In [4]:
import pandas as pd
from sentence_transformers import SentenceTransformer, InputExample, losses, evaluation
from torch.utils.data import DataLoader
import math
import random
import os
from datetime import datetime
from datasets import Dataset

Adding Configurations for Retiever(distilroberta) model

In [None]:
# Configuration

# Configuration
MODEL_NAME = 'all-distilroberta-v1'
TRIPLET_FILE_PATH = 'optimized_triplets_ma.csv'
OUTPUT_MODEL_PATH = f'output/finetuned-{MODEL_NAME.replace("/", "-")}-{datetime.now().strftime("%Y-%m-%d_%H-%M-%S")}'

# Training Hyperparameters
NUM_EPOCHS = 3
TRAIN_BATCH_SIZE = 16
TRIPLET_MARGIN = 5
LEARNING_RATE = 2e-5
WARMUP_STEPS_RATIO = 0.1
USE_AMP = True

# Evaluation Configuration
VALIDATION_SET_FRACTION = 0.1
EVALUATION_STEPS = 100

In [None]:
# Load and Prepare Data

df = pd.read_csv(TRIPLET_FILE_PATH)
df.dropna(subset=['anchor', 'positive', 'negative'], inplace=True)

# Creating InputExamples
train_samples = []
for index, row in df.iterrows():
    anchor = str(row['anchor'])
    positive = str(row['positive'])
    negative = str(row['negative'])
    train_samples.append(InputExample(texts=[anchor, positive, negative]))

In [None]:
# Split Data (Train/Validation)

random.shuffle(train_samples)

# Calculate split index
num_samples = len(train_samples)
num_validation = math.ceil(num_samples * VALIDATION_SET_FRACTION)
num_train = num_samples - num_validation

train_dataset = train_samples[:num_train]
validation_dataset = train_samples[num_train:]
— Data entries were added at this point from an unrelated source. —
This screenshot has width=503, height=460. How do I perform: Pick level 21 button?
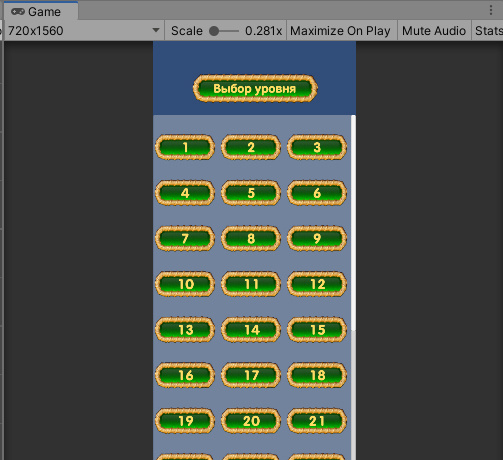317,421

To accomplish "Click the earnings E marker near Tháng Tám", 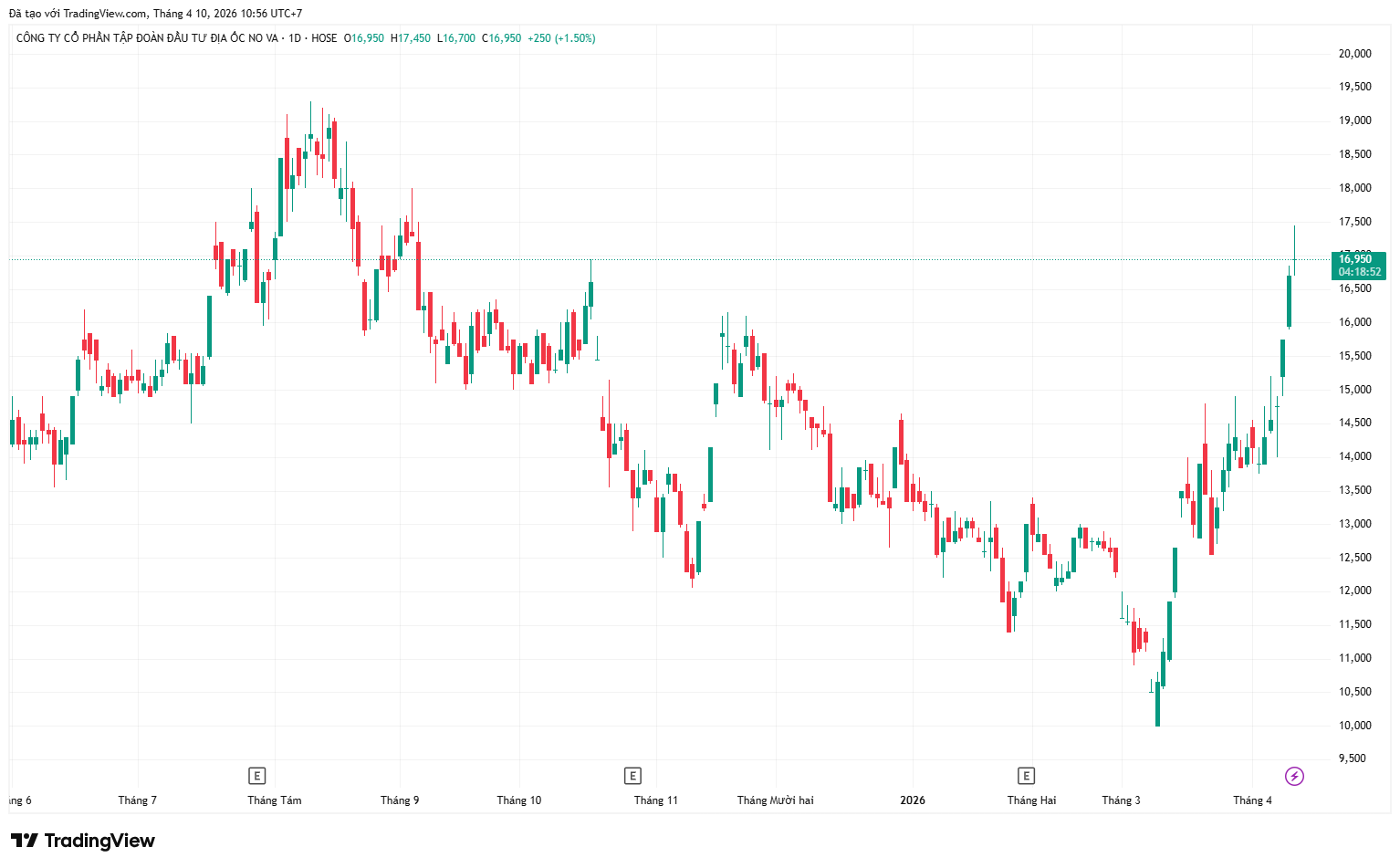I will [256, 776].
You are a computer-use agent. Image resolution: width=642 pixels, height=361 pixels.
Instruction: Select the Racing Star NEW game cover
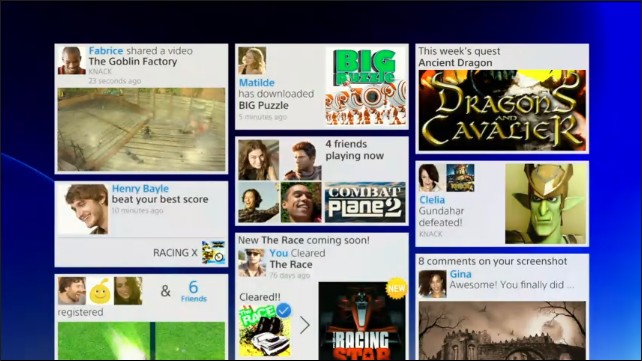coord(362,321)
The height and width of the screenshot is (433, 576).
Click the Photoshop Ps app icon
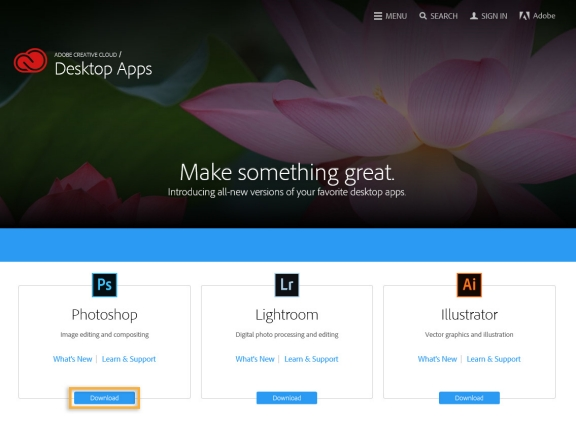click(x=104, y=285)
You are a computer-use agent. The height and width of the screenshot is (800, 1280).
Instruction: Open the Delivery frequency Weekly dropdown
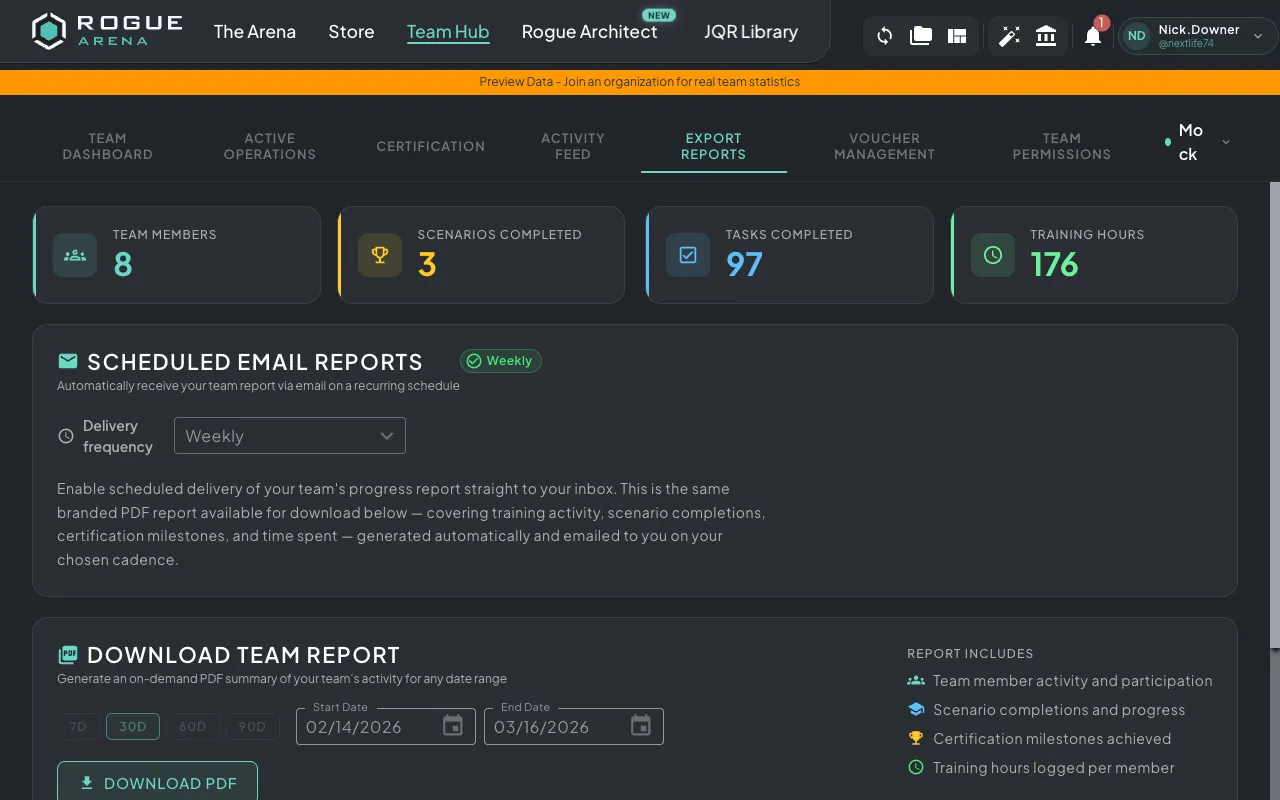(289, 435)
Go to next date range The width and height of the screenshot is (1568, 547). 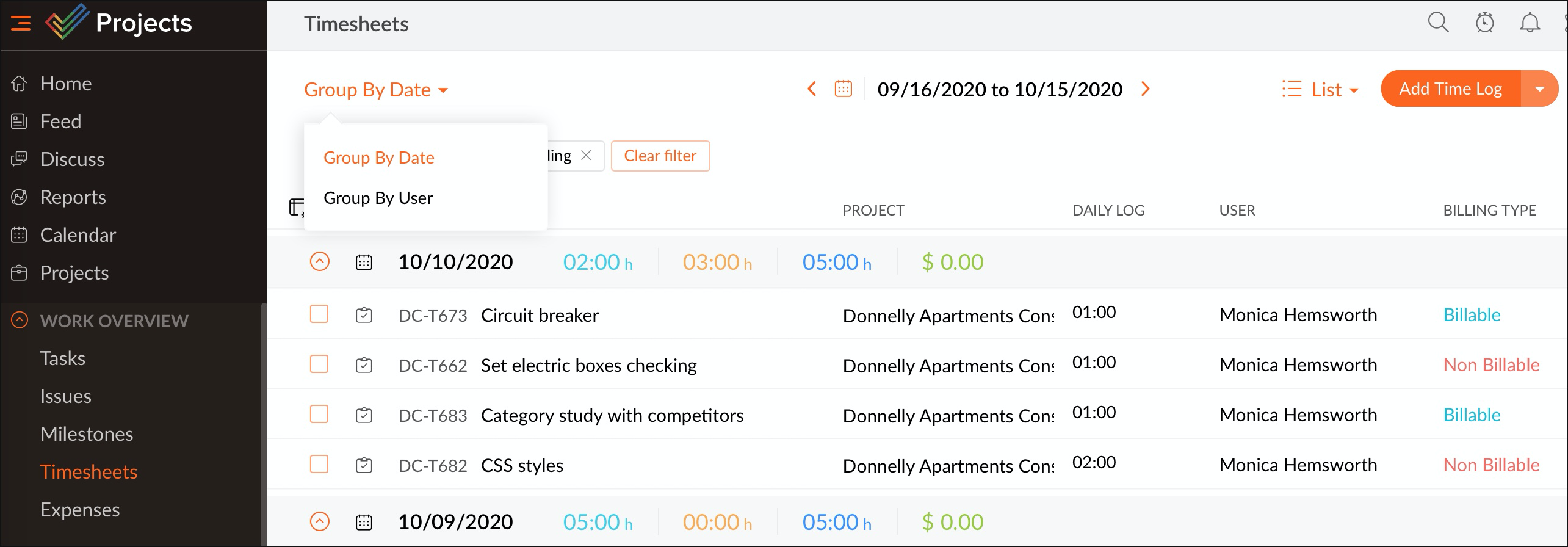(1146, 89)
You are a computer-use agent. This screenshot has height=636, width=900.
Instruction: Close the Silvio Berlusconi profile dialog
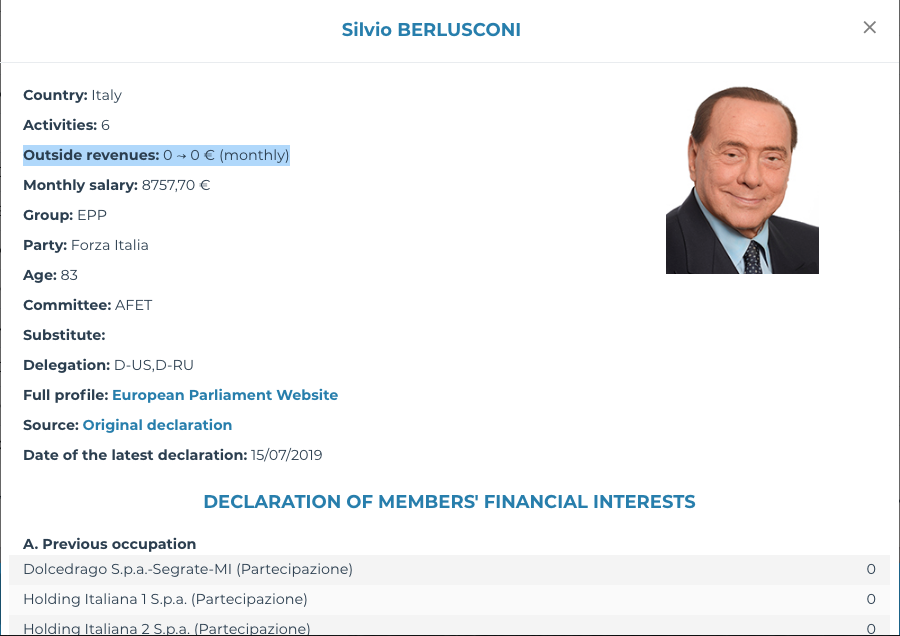[869, 28]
print(f"Training samples: {len(train_dataset)}")
print(f"Validation samples: {len(validation_dataset)}")

Training samples: 14281
Validation samples: 1587


In [None]:
# Create DataLoader

# Creating training DataLoader with batch size
train_dataloader = DataLoader(
    train_dataset,
    shuffle=True,
    batch_size=TRAIN_BATCH_SIZE
)

#Load Pre-trained Model

model = SentenceTransformer(MODEL_NAME)

#Define Loss Function
# TripletLoss takes anchor, positive, negative samples
train_loss = losses.TripletLoss(
    model=model,
    distance_metric=losses.TripletDistanceMetric.COSINE,
    triplet_margin=TRIPLET_MARGIN
)
print(f"Using TripletLoss with margin {TRIPLET_MARGIN} and COSINE distance.")

# Setting up evaluator

if validation_dataset:
    validation_evaluator = evaluation.TripletEvaluator.from_input_examples(
        validation_dataset,
        name=f'{MODEL_NAME.replace("/", "-")}-val'
    )
    print("Validation evaluator created.")
else:
    validation_evaluator = None
    print("No validation data, skipping evaluator setup.")

Using TripletLoss with margin 5 and COSINE distance.
Validation evaluator created.


In [None]:
# Fine-tune the Model

# Calculate total training steps and warmup steps
total_steps = math.ceil(len(train_dataloader) * NUM_EPOCHS)
warmup_steps = math.ceil(total_steps * WARMUP_STEPS_RATIO)
print(f"\nTotal training steps: {total_steps}")
print(f"Warmup steps: {warmup_steps}")

print(f"\nStarting fine-tuning for {NUM_EPOCHS} epochs...")

os.environ["WANDB_DISABLED"] = "true"
os.makedirs(OUTPUT_MODEL_PATH, exist_ok=True)

# Train the model
model.fit(
    train_objectives=[(train_dataloader, train_loss)],
    epochs=NUM_EPOCHS,
    warmup_steps=warmup_steps,
    evaluator=validation_evaluator,
    evaluation_steps=EVALUATION_STEPS if validation_evaluator else 0,
    output_path=OUTPUT_MODEL_PATH,
    save_best_model=True if validation_evaluator else False,
    optimizer_params={'lr': LEARNING_RATE},
    use_amp=USE_AMP
)

print(f"\n--- Training Complete ---")
print(f"Fine-tuned model saved to: {OUTPUT_MODEL_PATH}")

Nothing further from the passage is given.